| DIRECTION |
Copy the rows below verbatim, starting at the first row and ending with the line that contains "click(x=194, y=184)", both included.

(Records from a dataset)
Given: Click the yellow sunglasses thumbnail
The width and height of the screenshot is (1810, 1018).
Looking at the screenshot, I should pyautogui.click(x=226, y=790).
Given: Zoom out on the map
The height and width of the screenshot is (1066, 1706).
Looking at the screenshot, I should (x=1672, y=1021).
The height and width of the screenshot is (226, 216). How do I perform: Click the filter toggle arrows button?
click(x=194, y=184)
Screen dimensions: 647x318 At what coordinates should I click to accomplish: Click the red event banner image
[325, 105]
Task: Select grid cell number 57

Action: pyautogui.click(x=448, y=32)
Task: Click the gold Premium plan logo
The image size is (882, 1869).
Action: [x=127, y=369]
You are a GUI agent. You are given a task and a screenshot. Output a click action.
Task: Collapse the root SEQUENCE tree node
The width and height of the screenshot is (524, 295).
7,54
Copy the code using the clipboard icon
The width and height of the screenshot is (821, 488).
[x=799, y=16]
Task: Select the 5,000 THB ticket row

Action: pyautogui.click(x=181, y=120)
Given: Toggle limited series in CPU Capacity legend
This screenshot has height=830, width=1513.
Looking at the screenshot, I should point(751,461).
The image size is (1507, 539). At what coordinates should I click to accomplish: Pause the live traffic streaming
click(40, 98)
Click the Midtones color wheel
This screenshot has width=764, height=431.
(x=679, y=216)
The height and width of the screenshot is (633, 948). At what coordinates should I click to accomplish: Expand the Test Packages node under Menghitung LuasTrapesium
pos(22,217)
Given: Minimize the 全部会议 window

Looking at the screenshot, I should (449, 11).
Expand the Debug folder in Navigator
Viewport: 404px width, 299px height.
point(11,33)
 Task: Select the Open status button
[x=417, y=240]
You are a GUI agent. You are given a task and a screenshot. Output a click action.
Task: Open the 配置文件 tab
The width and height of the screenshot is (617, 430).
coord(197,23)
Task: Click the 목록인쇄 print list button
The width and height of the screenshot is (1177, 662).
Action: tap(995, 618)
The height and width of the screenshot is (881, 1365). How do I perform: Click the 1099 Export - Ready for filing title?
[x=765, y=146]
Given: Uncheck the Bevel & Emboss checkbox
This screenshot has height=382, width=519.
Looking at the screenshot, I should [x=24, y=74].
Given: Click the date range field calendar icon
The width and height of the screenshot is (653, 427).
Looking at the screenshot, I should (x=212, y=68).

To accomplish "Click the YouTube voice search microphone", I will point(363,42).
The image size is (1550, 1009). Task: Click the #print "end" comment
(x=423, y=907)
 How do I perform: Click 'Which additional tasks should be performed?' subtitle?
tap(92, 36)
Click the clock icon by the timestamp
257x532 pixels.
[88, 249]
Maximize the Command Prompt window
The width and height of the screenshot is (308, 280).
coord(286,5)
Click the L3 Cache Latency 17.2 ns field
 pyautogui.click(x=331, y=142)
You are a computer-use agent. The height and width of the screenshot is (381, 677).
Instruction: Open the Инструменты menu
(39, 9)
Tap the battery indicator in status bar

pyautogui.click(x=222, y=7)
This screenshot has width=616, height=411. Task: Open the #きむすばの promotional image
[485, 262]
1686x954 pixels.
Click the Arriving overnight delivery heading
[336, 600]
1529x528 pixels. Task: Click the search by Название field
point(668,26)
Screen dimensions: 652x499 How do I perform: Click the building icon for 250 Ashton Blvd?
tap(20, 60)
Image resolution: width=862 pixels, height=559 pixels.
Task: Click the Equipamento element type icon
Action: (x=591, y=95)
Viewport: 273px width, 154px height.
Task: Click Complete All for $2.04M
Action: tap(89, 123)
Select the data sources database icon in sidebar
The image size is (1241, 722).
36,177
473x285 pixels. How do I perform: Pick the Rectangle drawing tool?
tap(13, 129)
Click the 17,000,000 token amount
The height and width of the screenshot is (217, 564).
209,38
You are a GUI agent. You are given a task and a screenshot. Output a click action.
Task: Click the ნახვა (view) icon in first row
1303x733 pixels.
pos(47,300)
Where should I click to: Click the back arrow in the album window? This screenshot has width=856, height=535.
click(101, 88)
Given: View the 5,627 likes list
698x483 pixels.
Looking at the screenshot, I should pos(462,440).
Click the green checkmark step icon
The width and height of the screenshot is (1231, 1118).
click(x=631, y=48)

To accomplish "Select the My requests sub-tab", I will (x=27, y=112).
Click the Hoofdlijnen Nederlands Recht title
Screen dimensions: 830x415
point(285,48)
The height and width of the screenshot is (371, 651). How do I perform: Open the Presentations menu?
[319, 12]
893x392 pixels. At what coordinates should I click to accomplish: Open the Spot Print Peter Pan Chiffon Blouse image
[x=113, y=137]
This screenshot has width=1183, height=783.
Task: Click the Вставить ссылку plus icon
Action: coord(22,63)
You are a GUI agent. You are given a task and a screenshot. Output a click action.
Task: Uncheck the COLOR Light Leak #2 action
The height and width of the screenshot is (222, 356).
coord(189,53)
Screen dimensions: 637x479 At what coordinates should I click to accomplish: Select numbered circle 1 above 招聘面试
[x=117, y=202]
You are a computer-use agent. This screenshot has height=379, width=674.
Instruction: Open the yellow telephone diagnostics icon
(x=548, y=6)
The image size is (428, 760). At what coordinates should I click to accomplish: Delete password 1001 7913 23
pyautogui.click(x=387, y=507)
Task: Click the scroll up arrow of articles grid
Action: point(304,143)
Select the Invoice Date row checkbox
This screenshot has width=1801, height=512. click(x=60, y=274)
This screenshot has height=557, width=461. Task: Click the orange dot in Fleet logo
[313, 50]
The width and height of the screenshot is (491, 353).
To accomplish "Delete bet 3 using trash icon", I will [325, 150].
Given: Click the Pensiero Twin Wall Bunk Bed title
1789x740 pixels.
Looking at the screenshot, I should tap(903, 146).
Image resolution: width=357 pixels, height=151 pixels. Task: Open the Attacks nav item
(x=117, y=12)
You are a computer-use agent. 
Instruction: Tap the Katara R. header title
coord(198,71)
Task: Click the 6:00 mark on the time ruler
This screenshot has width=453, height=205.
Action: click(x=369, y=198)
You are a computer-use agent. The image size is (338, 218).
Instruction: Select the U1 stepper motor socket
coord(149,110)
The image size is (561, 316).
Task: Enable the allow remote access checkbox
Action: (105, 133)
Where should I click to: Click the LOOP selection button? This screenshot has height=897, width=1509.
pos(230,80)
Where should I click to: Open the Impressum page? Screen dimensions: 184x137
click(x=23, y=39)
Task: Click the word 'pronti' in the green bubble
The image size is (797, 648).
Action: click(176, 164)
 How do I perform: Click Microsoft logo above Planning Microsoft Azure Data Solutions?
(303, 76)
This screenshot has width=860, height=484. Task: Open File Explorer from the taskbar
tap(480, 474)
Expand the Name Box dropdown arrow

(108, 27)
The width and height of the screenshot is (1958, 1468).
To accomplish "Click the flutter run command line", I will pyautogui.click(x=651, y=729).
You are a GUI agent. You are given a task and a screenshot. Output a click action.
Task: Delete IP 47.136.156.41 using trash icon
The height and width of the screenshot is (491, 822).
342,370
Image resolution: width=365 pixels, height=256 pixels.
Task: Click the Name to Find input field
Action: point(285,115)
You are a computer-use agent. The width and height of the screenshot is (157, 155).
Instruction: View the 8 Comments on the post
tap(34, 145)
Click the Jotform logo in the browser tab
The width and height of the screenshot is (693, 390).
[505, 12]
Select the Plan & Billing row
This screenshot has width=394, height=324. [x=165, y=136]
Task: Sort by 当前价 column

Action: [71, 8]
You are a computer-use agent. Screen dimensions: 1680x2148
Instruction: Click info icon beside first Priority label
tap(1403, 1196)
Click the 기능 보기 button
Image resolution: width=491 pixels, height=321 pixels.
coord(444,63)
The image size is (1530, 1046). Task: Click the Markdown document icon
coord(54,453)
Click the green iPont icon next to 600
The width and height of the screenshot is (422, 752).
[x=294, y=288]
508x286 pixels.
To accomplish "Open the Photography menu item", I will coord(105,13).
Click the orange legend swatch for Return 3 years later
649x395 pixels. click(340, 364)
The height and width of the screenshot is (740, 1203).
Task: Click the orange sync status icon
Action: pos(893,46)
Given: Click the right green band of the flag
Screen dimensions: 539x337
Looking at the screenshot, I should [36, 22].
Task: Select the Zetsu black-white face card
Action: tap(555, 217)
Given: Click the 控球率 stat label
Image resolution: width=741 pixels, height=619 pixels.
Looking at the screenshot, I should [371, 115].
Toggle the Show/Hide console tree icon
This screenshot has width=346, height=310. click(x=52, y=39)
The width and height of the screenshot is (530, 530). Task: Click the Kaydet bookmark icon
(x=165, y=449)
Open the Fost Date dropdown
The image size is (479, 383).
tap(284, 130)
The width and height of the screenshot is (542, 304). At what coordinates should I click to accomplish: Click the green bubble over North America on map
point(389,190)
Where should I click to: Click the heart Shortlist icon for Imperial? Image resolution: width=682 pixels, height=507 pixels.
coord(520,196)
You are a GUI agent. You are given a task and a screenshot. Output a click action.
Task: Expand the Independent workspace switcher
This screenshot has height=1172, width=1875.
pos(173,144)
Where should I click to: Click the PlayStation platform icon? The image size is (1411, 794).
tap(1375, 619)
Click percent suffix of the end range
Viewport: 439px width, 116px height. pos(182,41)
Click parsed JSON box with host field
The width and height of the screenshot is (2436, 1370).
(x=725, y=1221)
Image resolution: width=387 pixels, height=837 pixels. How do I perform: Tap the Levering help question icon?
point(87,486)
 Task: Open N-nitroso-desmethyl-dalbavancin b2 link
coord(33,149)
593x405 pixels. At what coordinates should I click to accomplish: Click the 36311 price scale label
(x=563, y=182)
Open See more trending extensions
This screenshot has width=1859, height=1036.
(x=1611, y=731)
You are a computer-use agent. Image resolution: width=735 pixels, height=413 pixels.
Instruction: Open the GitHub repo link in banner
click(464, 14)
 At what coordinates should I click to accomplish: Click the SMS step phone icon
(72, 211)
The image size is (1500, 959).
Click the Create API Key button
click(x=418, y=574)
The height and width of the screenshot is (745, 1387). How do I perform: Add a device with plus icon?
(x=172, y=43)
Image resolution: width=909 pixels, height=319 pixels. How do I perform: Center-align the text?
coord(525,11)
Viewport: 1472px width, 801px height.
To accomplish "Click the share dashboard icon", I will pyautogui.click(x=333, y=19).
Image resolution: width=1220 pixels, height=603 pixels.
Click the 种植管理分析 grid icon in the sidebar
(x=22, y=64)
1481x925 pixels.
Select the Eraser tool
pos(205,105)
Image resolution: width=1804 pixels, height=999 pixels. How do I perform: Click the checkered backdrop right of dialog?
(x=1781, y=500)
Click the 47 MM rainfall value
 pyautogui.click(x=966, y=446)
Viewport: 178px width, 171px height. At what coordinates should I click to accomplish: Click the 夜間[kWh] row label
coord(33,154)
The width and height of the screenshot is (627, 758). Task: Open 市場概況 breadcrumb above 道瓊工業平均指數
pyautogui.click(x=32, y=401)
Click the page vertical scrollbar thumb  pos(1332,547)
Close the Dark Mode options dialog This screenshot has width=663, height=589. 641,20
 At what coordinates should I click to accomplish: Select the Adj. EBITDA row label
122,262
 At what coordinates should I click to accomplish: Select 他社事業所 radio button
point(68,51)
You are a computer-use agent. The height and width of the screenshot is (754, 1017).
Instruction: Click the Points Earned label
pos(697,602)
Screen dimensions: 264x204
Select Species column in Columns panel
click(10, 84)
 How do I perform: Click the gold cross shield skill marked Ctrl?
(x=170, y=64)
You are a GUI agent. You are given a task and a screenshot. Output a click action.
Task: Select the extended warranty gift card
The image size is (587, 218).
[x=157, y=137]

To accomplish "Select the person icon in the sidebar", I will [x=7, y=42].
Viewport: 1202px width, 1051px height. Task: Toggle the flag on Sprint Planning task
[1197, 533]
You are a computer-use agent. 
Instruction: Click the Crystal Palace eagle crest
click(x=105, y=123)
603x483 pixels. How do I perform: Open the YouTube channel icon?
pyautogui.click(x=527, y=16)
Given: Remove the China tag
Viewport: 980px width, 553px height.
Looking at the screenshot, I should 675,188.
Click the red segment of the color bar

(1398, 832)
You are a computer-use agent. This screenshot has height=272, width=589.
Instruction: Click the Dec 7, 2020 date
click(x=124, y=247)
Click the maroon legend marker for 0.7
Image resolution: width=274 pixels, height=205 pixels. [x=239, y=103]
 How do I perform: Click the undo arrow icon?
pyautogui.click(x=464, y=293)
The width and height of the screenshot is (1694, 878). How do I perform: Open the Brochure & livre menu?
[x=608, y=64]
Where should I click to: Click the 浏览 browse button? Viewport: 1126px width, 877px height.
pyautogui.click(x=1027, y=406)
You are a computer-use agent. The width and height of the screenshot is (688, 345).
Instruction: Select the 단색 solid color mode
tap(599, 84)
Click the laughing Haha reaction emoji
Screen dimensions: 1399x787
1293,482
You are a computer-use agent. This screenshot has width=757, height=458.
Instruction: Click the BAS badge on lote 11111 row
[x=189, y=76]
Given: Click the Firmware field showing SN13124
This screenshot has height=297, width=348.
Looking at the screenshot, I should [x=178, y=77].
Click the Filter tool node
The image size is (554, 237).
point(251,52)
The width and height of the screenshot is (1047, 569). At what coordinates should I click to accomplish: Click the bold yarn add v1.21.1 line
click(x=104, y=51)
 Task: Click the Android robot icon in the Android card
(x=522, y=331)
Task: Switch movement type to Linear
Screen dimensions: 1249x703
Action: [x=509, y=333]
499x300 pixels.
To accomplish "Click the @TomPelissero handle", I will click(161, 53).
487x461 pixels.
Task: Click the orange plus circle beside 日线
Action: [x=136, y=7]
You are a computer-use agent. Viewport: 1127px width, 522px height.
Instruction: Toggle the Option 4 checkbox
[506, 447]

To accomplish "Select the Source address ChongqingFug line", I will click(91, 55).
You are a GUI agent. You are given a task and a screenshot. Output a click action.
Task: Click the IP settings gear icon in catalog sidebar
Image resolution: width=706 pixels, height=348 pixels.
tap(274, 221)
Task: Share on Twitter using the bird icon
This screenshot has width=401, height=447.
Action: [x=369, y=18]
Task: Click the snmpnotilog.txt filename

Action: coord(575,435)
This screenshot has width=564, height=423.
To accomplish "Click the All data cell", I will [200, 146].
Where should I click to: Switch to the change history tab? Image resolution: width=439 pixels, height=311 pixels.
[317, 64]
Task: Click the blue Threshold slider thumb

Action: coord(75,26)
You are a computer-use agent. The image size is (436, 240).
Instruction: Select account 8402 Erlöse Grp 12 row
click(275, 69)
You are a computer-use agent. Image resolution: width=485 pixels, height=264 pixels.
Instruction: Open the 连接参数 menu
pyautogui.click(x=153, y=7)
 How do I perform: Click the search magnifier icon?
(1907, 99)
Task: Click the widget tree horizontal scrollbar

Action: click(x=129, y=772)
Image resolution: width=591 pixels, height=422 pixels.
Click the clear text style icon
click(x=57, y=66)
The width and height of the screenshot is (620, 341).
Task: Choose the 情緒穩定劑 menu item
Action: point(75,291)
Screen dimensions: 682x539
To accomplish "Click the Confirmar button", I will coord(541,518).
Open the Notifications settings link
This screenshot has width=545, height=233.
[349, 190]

| SOLUTION BELOW |
Given: Click the yellow sunglasses thumbnail
The width and height of the screenshot is (1810, 1018).
Looking at the screenshot, I should pyautogui.click(x=226, y=790).
Given: Zoom out on the map
The height and width of the screenshot is (1066, 1706).
Looking at the screenshot, I should (x=1672, y=1021).
The height and width of the screenshot is (226, 216). How do I perform: Click the filter toggle arrows button?
click(x=194, y=184)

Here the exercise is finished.